Texte fourni:
========================

Pour notre part, il est difficile d’adhérer à l’exclusivité de cette vision symbolisatrice de la domination et surtout à son invariance spatiale ou temporelle, car elle passe sous silence l’historicité et ses variabilités de cette domination. Elle fait la part belle aux changements de mentalité, changements précaires qui nous conduiraient à penser qu’un travail cognitif individuel où la conviction personnelle l’emporterait, serait suffisant pour faire évoluer définitivement les rapports de domination. L’expérience des groupes d’auteurs de violences nous amène à la conclusion qu’un tel travail cognitif, bien que nécessaire, est la plupart du temps insuffisant.

La représentation symbolique a-t-elle une autonomie en regard des rapports sociaux d’une société donnée ? Répondre positivement amène F. Héritier à croire à l’efficacité d’un engagement basé sur la clarté et la conviction des arguments. (Idem, p. 15) et à guetter la moindre évolution de la pensée dominante.

========================

Données fournies:
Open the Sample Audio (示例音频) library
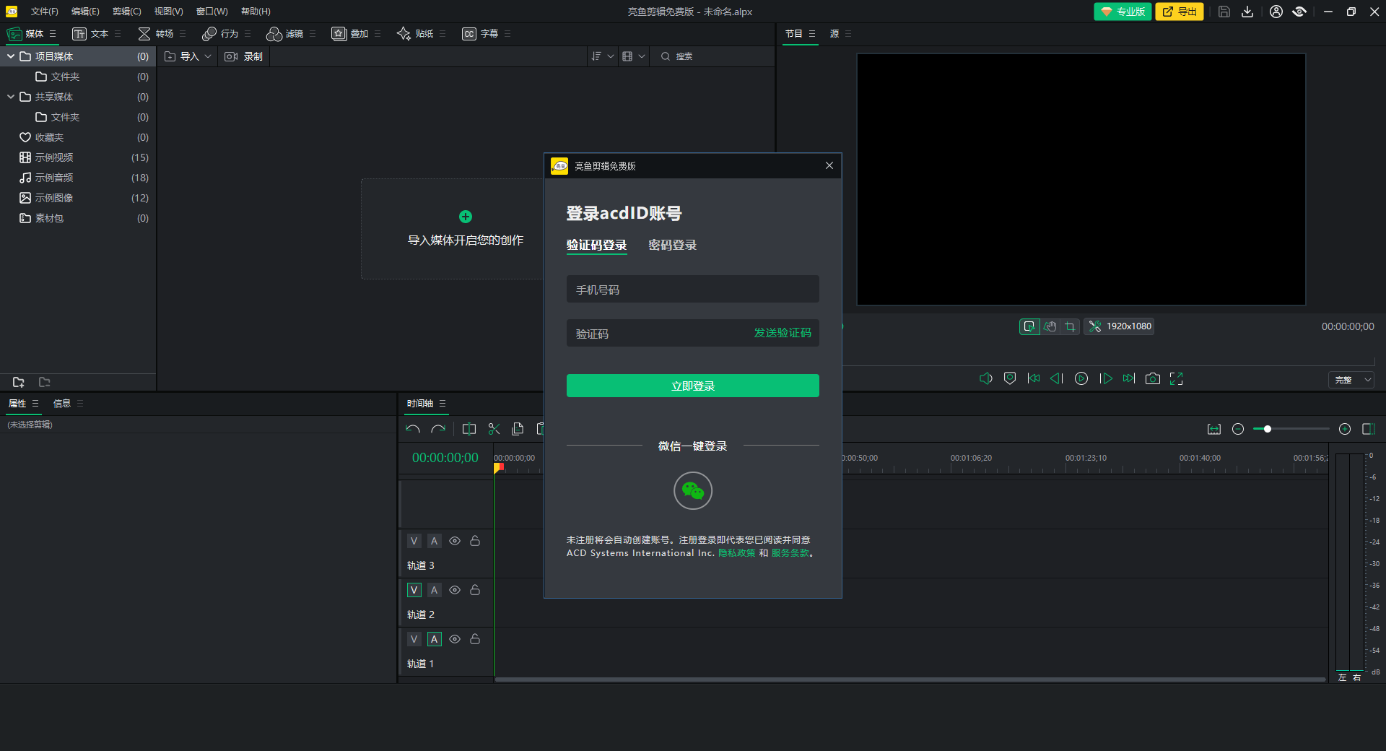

========================

Consignes:
- a) Répondez aux questions suivantes à partir du texte sur la domination.
(i) Que passe sous silence la vision symbolisatrice de la domination ?
(ii) Selon l'expérience des groupes d'auteurs de violences, qu'en est-il d'un travail cognitif individuel ?
(iii) À quoi une réponse positive sur l'autonomie de la représentation symbolique amène-t-elle F. Héritier à croire ?
- b) Rédigez la suite du texte sur la domination à partir de sa dernière phrase.
Les lignes n'ont aucun rapport avec le texte fourni.

Résultats par consigne:
- a)
(i) Elle passe sous silence l'historicité de cette domination et ses variabilités.
(ii) Bien que nécessaire, ce travail est la plupart du temps insuffisant.
(iii) Elle l'amène à croire à l'efficacité d'un engagement basé sur la clarté et la conviction des arguments.

- b)
F. Héritier s’explique sur la question de l’invariant : « L’invariant n’est pas un contenu constant, c’est un rapport établi par l’esprit entre deux concepts, définissant un cadre de pensée lequel peut être meublé de façon différente selon les cultures, ou dans la même selon les époques… Les invariants ne sont donc pas des universaux au sens que les philosophes donnent à ce terme. » (2003, p. 213). Pour l’auteur de « Dissoudre la hiérarchie », la valence différentielle des sexes est différente de la notion de domination masculine : la première étant conçue comme un cadre de pensée invariant, la deuxième comme une notion susceptible d’évolution notable, évolution que F. Héritier croit reconnaître dans la généralisation de la contraception, et dans l’action des femmes pour l’égalité. L’articulation qui résumerait le plus clairement la pensée de F. Héritier serait la suivante : « la valence différentielle des sexes s’exprime concrètement dans une hiérarchie uni orientée qui implique pour se maintenir la domination masculine » (op. cit. p. 215).

F. Héritier distingue hiérarchie des sexes et différences des sexes : elle souhaite la disparition de la première et maintient l’existence nécessaire et invariante de la seconde. La notion d’invariant est fortement contestée par certains auteurs, notamment M. Godelier (2004) qui s’oppose à la thèse de l’universalité de l’échange des femmes par les hommes.